═══ EXTRACT TO READ ═══

Monday, 18 February 2019

ANNE GITHUKU, DIGITAL ARTIST LIKE 'GIRLS LIKE HER'


(POSTED 18 FEBRUARY 2019)

Anne Gichuku (aka bissu_art on Instagram) is one of our next generation Kenyan artists who can fairly describe herself as being truly ‘self taught.’ Or perhaps more accurately, you could call her ‘YouTube taught’ since she’s learned all she knows about digital art (which is her medium of expression) through YouTube tutorials.
Her exhibition of digital art currently on until 24th February at Alliance Francaise is evidence that Anne is proficient in her chosen field of expression. ‘A girl like me’, the title of her first-ever show, is dedicated to young ‘girls’ like herself. The exhibition of 30 digital works on canvas is filled with images of girls who are black, fun, free spirited and unpredictable. There’s only one guy in her show and he is drawn inside a fruity ice popsycle that a girl three times his size is getting set to lick the life out of!
Otherwise, her girls come in all sizes, shapes and activities. Some are beautiful, others  have TV sets for heads, while others are ‘aliens’ coming from outer space, although one alien girl who didn’t make it into the show is green and coming ‘out of the ground’, says Ms Gichuku. “That’s because she’s already here among us.”
Her aliens girls tend to have a third eye and hair that is either turquoise blue, pink, purple, green or white. It doesn’t matter to her. But as far as she’s concerned, they’re all black girls even if they’re from outer space.

═══ MATERIAL SUPPLIED ═══

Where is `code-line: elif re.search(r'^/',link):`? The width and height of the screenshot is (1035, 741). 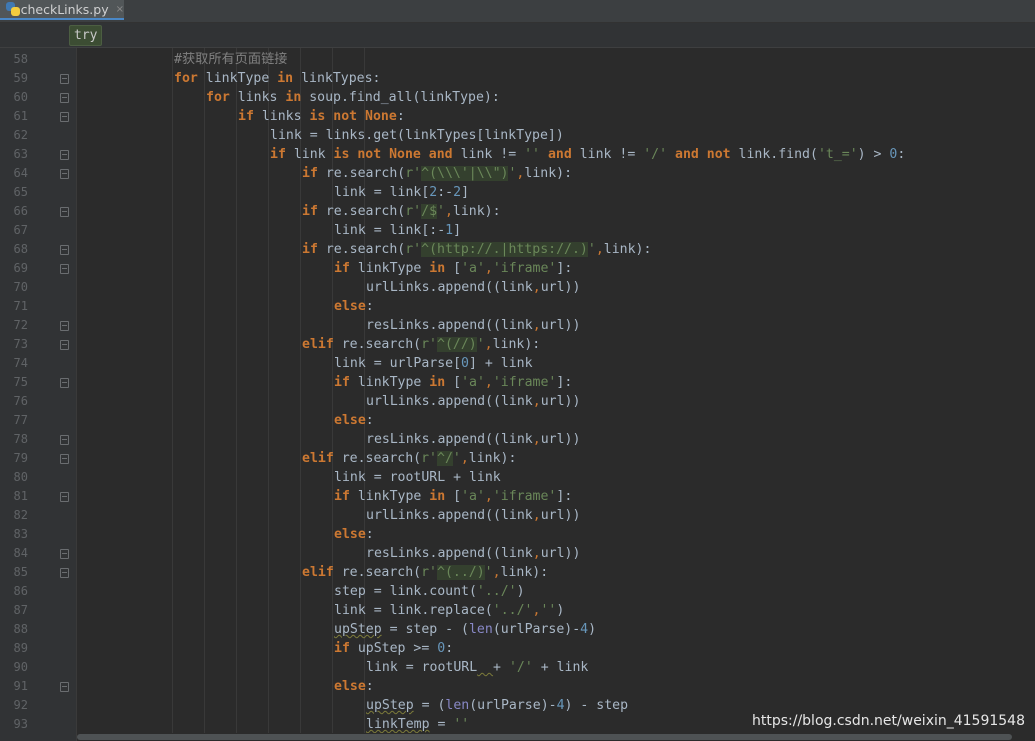 code-line: elif re.search(r'^/',link): is located at coordinates (409, 458). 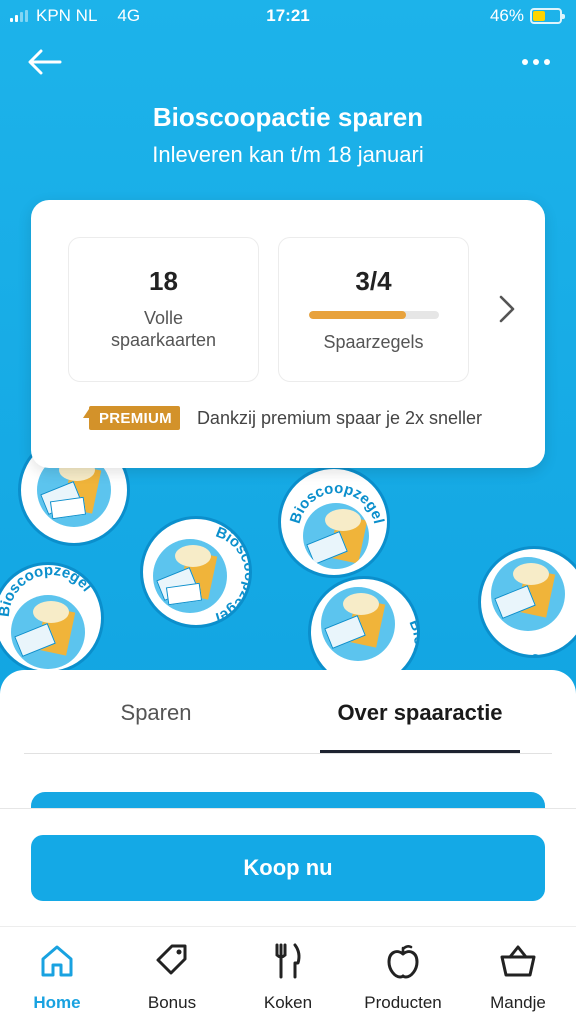 I want to click on status-bar: KPN NL 4G 17:21 46%, so click(x=288, y=16).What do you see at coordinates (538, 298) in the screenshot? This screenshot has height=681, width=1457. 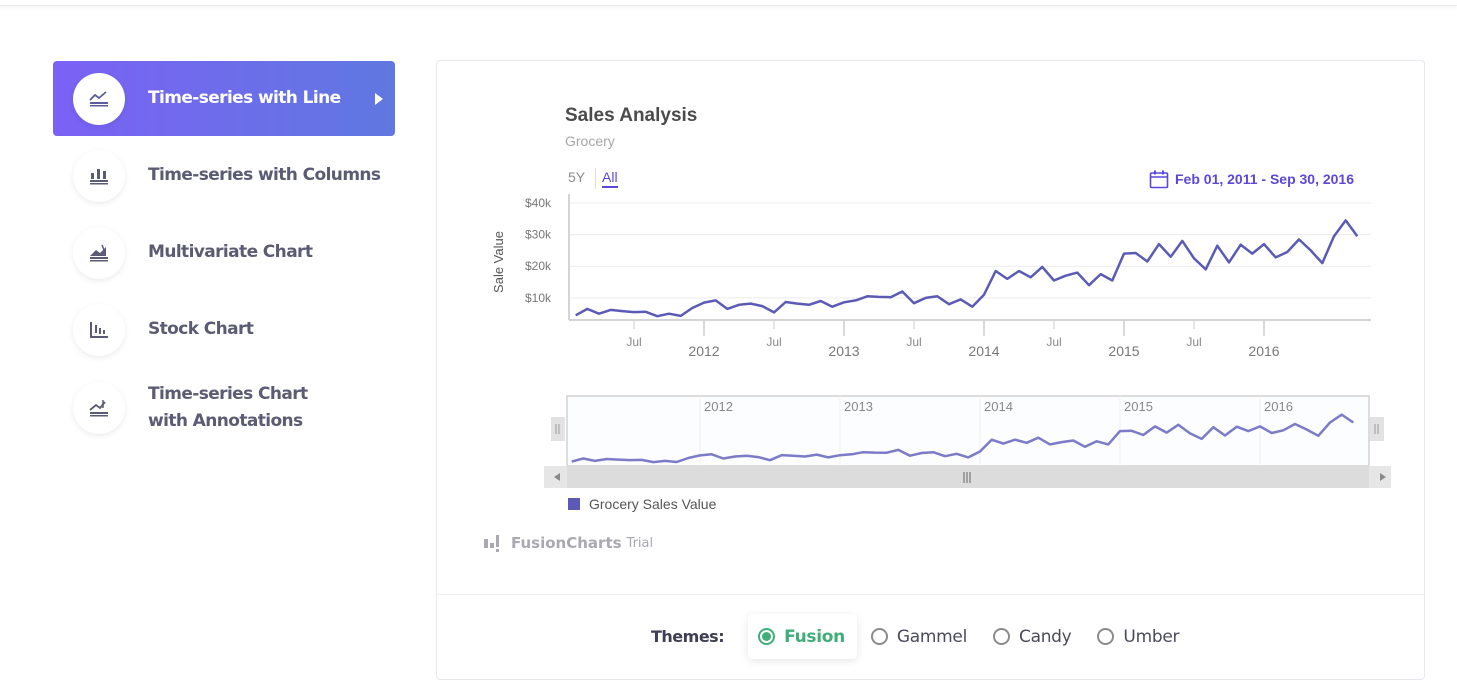 I see `y-tick-label: $10k` at bounding box center [538, 298].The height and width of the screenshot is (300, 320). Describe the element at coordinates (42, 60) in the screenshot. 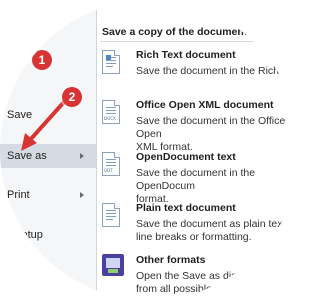

I see `annotation-badge-1: 1` at that location.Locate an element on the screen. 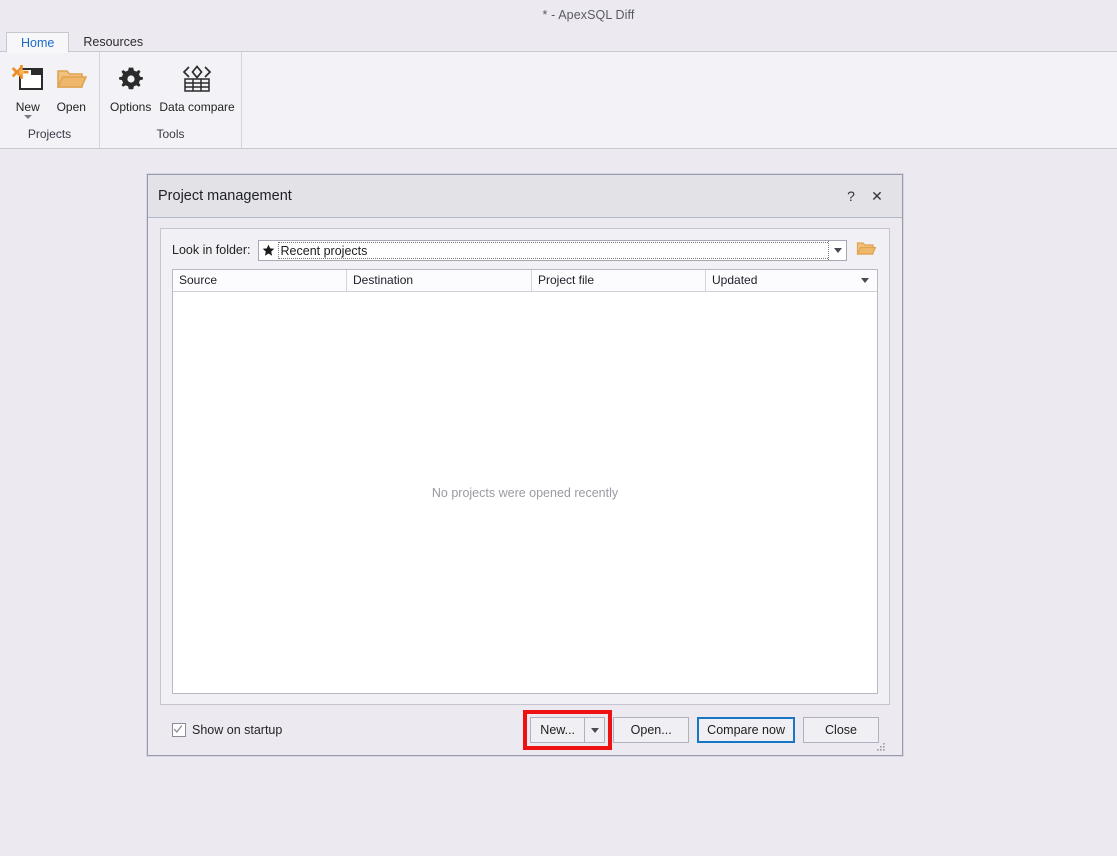  ribbon-button-open: Open is located at coordinates (72, 88).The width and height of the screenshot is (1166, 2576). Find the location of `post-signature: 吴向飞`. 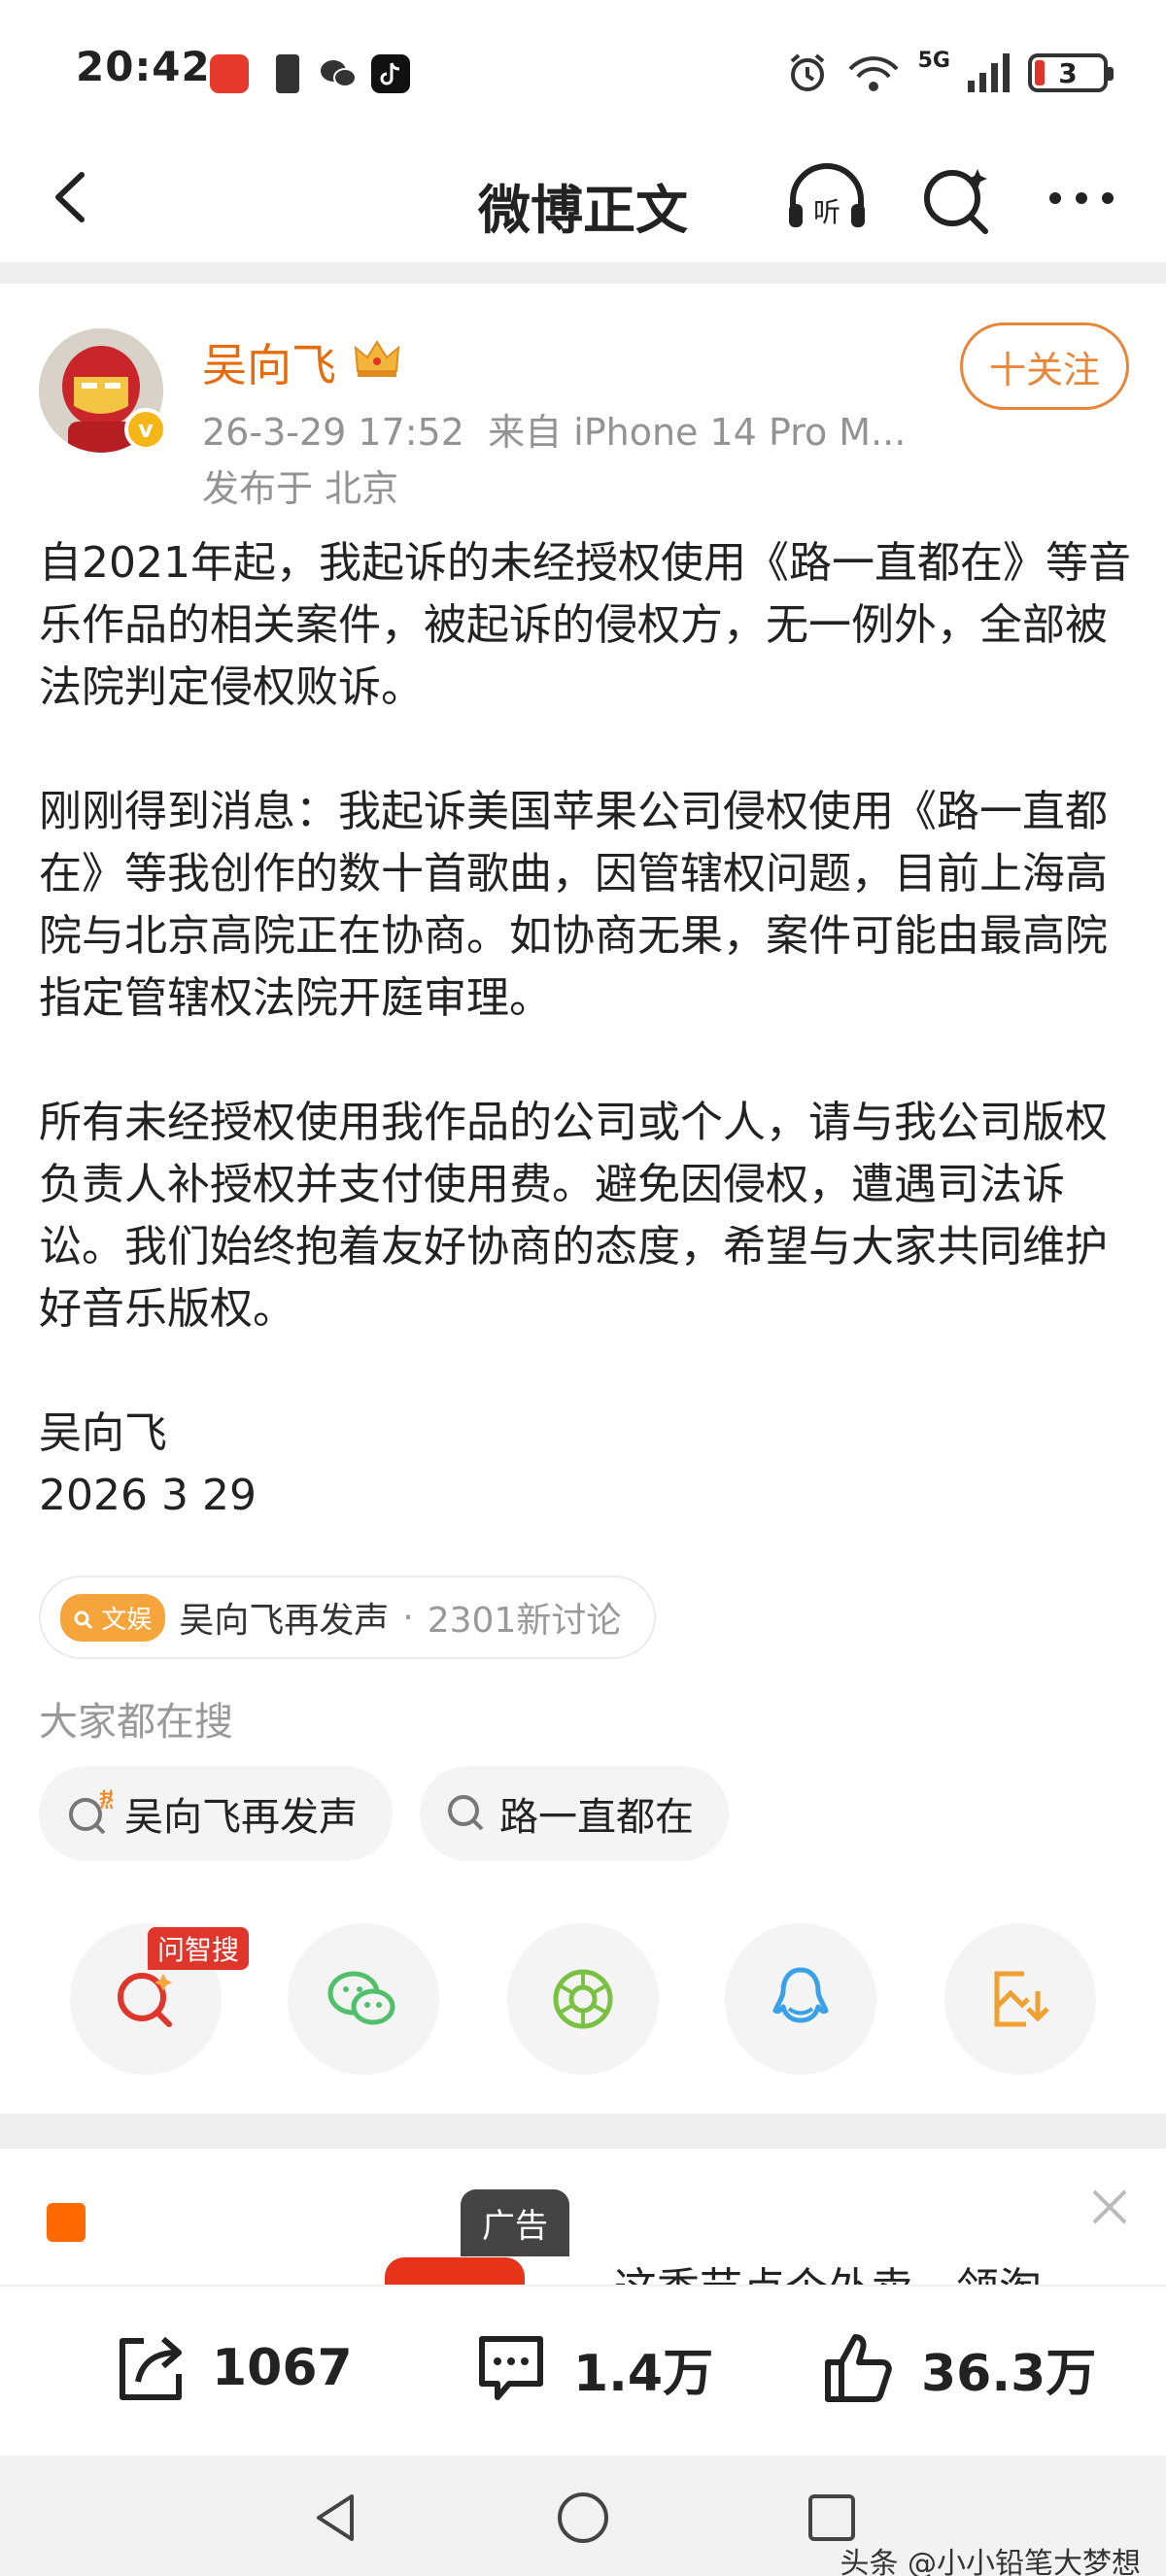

═══

- [EXERCISE 1]
In the article on the digital artist, rewrite the paragraph beginning "Her exhibition of digital art" as a short bulleted list that keeps its main facts.
- [EXERCISE 2]
Resume the article on the digital artist after its final sentence and carry it forward.

- [TASK ANSWER 1]
- Her digital art exhibition runs at Alliance Francaise until 24th February and shows she is proficient in her field.
- Titled 'A girl like me', it is her first-ever show and is dedicated to young 'girls' like herself.
- It has 30 digital works on canvas, full of girls who are black, fun, free-spirited and unpredictable.
- The only guy in the show is drawn inside a fruity ice pop that a girl three times his size is about to lick.

- [TASK ANSWER 2]
‘I love drawing girls and girls who are black since we are always marginalized and this is my chance to turn the tide,” says Anne who’s quite fearless about her feminist cause.
What I find fascinating is the fact that no digital artist on the local scene inspired her to develop her artistic skills in the IT field. But she did discover some women digital artists online and sought to buy them. “But as they would have come from overseas, the shipping would have been expensive,’ she says. So rather than forget this new-found interest, she decided she ought to create digital art of her own.
That’s how she discovered programs like Photoshop and Painttool SAI, IT programs that after discovering their potential for use in creating digital art.
But Anne is actually an artist who’s quite modest about her own capabilities as an ‘analog artist’, meaning an artist who can draw lovely imagery with paper and pen. But after she’s drawn the basic image that she wants to develop, she scans it and then completes the artwork with photoshop and painttool.
Placing most of her art on her Instagram account, Anne says she also likes digital art for an economical aspect. Going to shops and buying art materials can be extremely expensive, she says. But once she’s bought those essential programs, she feels there’s no end to her creative capacities.
Anne even posts short videos on the web that illustrate the way her computer, armed with yet another IT program, can retrace her artistic steps that led to her development of a specific piece.
“After I complete a work, I transform it into a PDF and then take it to a printer off River Road that takes my painting and prints them on canvas,” says Anne who found this particular printer just walking around Nairobi’s back-streets till she found this ‘reasonably priced printer’.
Anne admits there’s nothing really deep in her digital art. “I originally made my digital art for myself. But then I realized that somebody else might like it too. That’s when I decided to sell some of it and also have an exhibition of mine.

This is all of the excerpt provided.